《麻醉·人生
——李树人教授50 年的麻醉生涯》(连载)

2017-10-26 03:46:00
首都食品与医药 2017年1期
关键词:麻醉科麻醉学中华医学会

(接12 月上)

记得有一次开胸手术,术后在将病人从手术室送往病房过程中,本来要求麻醉医生应走在病人头部两侧,以便于及时观察病人呼吸心跳的变化。但当时麻醉大夫走在病人的脚边一侧,到病房后,往床上抬病人时发现病人心跳骤停了。原因是手术中误伤了心包周围组织,未能及时缝合,关胸冲洗时残留液体没有抽干净,导致心脏填塞。这个病例警示手术医生、麻醉医生要严格遵守各种规范的规定,同时我们也在医疗安全方面增加了一个保障性措施,那就是现在普及到各级医院的——麻醉恢复室。

==========

练习题:
(1) 请把连载中从“2017-10-26 03:46:00”到“到各级医院的——麻醉恢复室。”的内容重新写出,并将其中的“麻醉恢复室”改为“麻醉复苏室”。
(2) 根据连载回答下列问题:
(a) 这篇连载刊登在哪份刊物的哪一期?
(b) 病人心跳骤停是在什么时候发现的?
(c) 文中说现在已普及到各级医院的保障性措施是什么?
(3) 接着连载的最后一句往下续写。

==========

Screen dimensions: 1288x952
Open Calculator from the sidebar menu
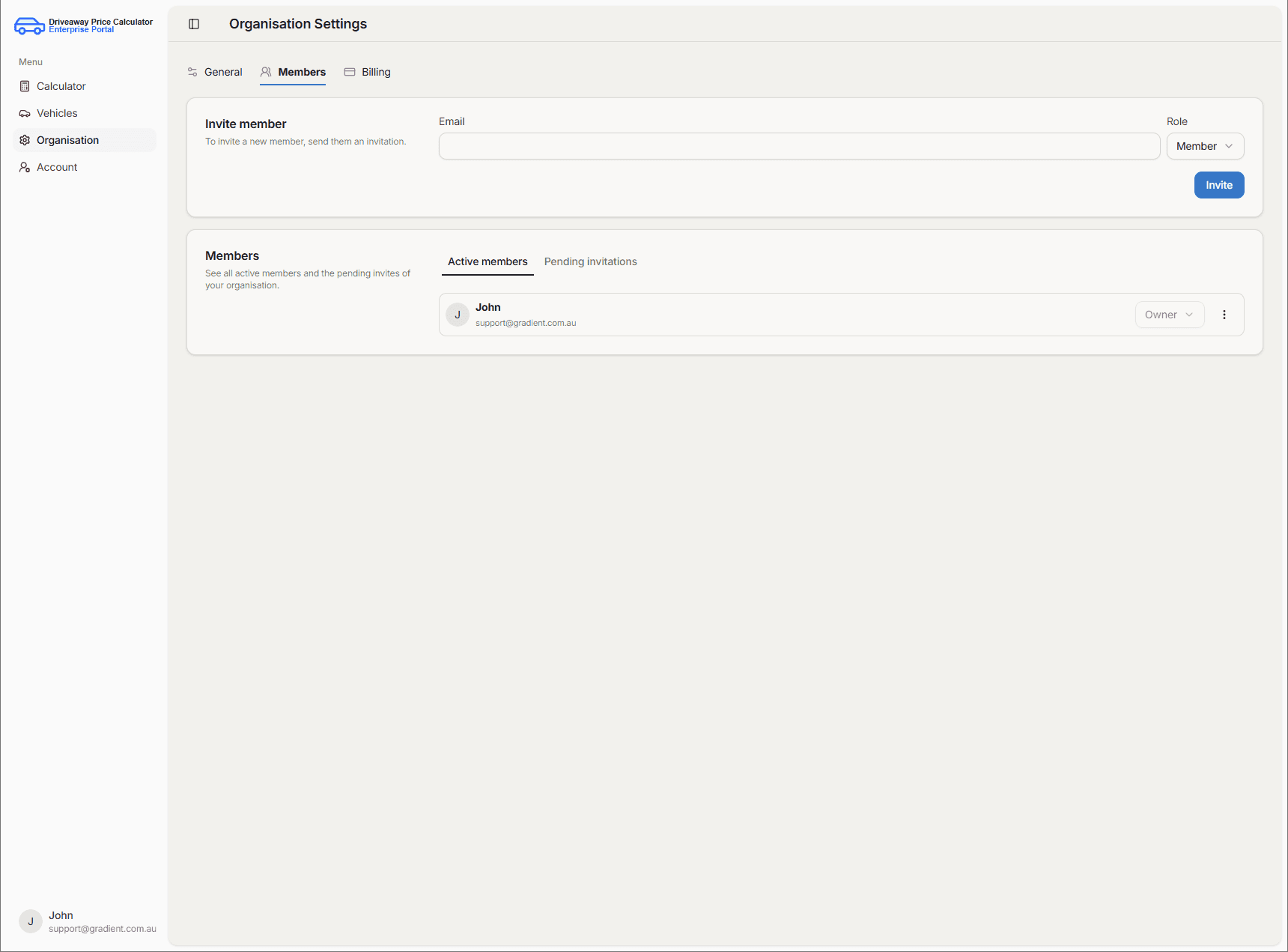pos(61,86)
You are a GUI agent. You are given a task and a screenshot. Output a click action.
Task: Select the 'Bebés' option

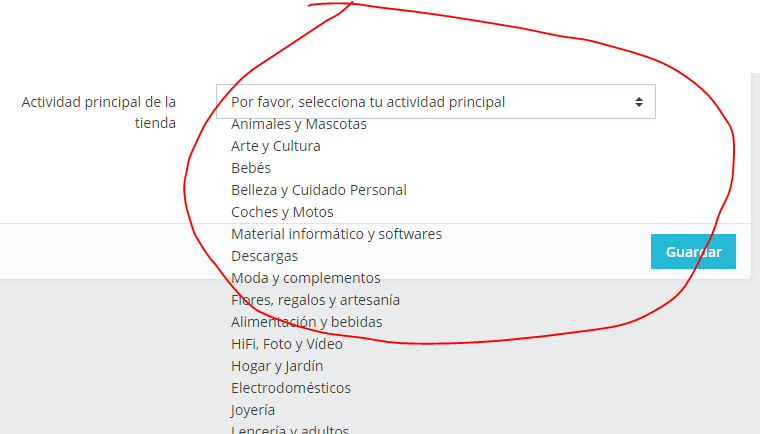pyautogui.click(x=251, y=168)
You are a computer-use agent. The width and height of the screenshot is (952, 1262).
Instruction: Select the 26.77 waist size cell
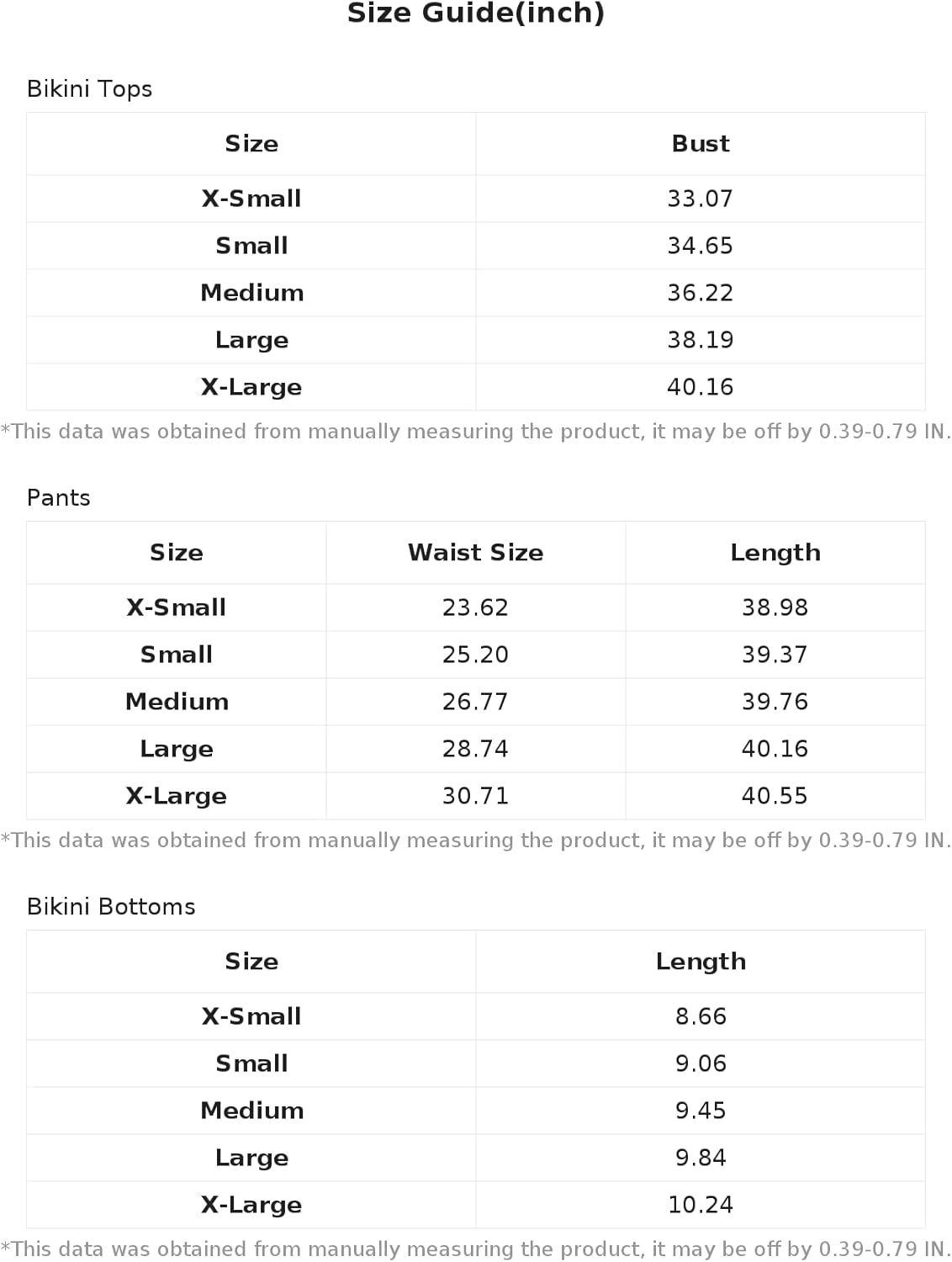(475, 702)
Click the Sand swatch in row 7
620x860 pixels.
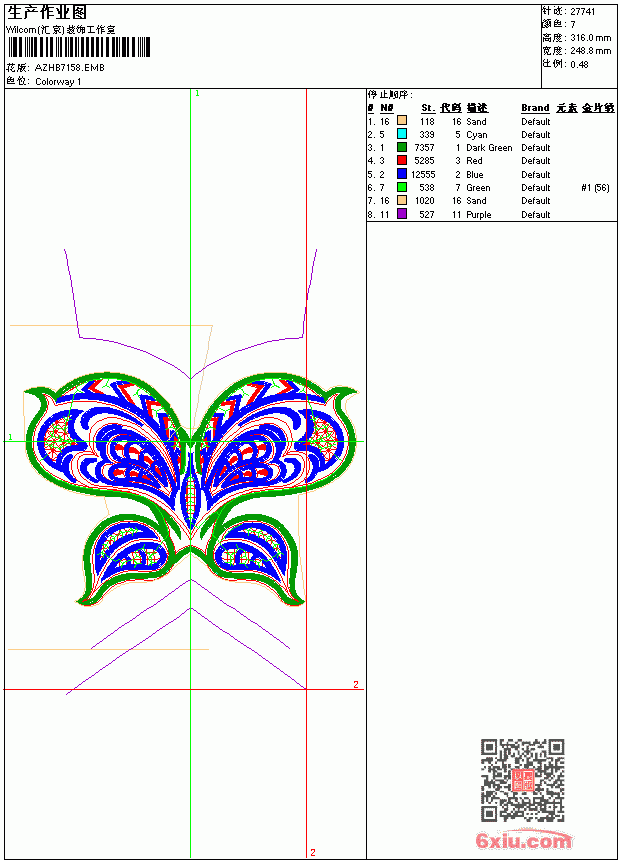point(402,200)
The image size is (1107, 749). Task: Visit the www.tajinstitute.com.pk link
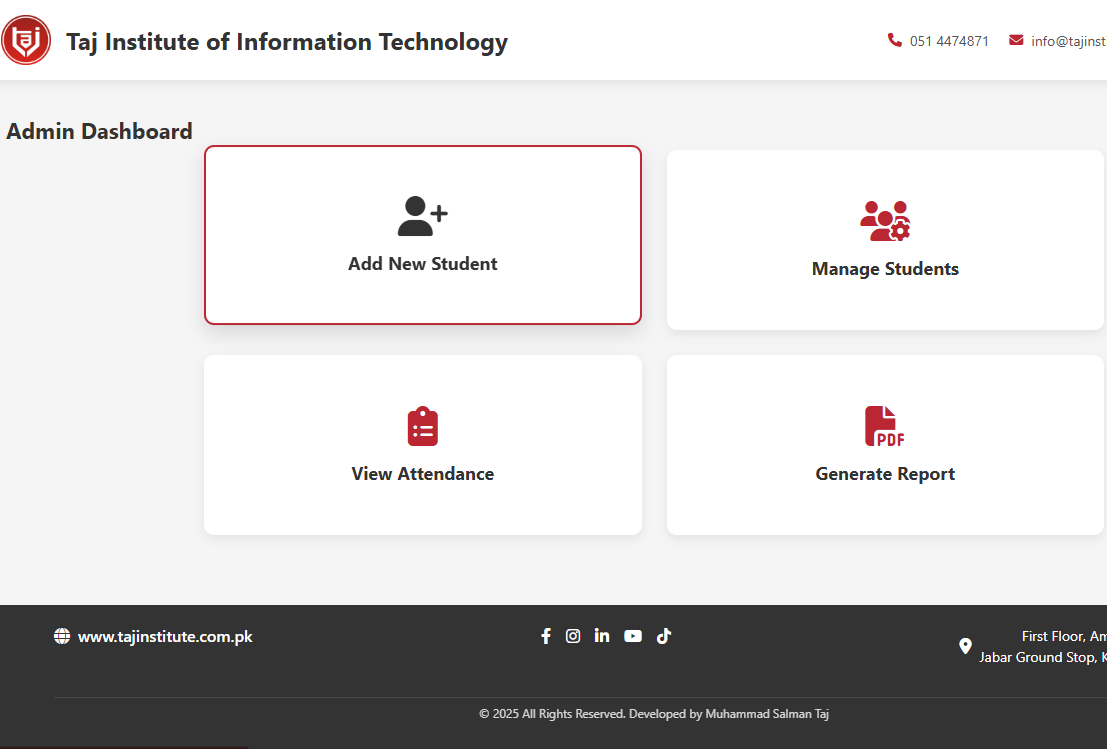point(165,636)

==========

各题答案:
(1)
2017-10-26 03:46:00
首都食品与医药 2017年1期
关键词:麻醉科麻醉学中华医学会

(接12 月上)

记得有一次开胸手术,术后在将病人从手术室送往病房过程中,本来要求麻醉医生应走在病人头部两侧,以便于及时观察病人呼吸心跳的变化。但当时麻醉大夫走在病人的脚边一侧,到病房后,往床上抬病人时发现病人心跳骤停了。原因是手术中误伤了心包周围组织,未能及时缝合,关胸冲洗时残留液体没有抽干净,导致心脏填塞。这个病例警示手术医生、麻醉医生要严格遵守各种规范的规定,同时我们也在医疗安全方面增加了一个保障性措施,那就是现在普及到各级医院的——麻醉复苏室。

(2)
(a) 《首都食品与医药》2017年1期。
(b) 到病房后往床上抬病人时。
(c) 麻醉恢复室。

(3)
1989 年,北京友谊医院建立了北京地区第一家麻醉门诊和疼痛门诊,叫“麻醉与疼痛诊疗门诊”。当时要向院长讲清楚,住院手术的病人,凡是有伴随疼痛的病人,由其他手术科室转到这个门诊,以提前做术前准备。当时只有李彦平、庞杰医生2 个人。而且,我们在开展慢性疼痛治疗、癌痛治疗的同时,设立了家庭病床。毎次我和同事就骑自行车到病人家里,观察镇痛效果是否到位,一个星期要到病人家里去一次,最多时要随访十几个病人。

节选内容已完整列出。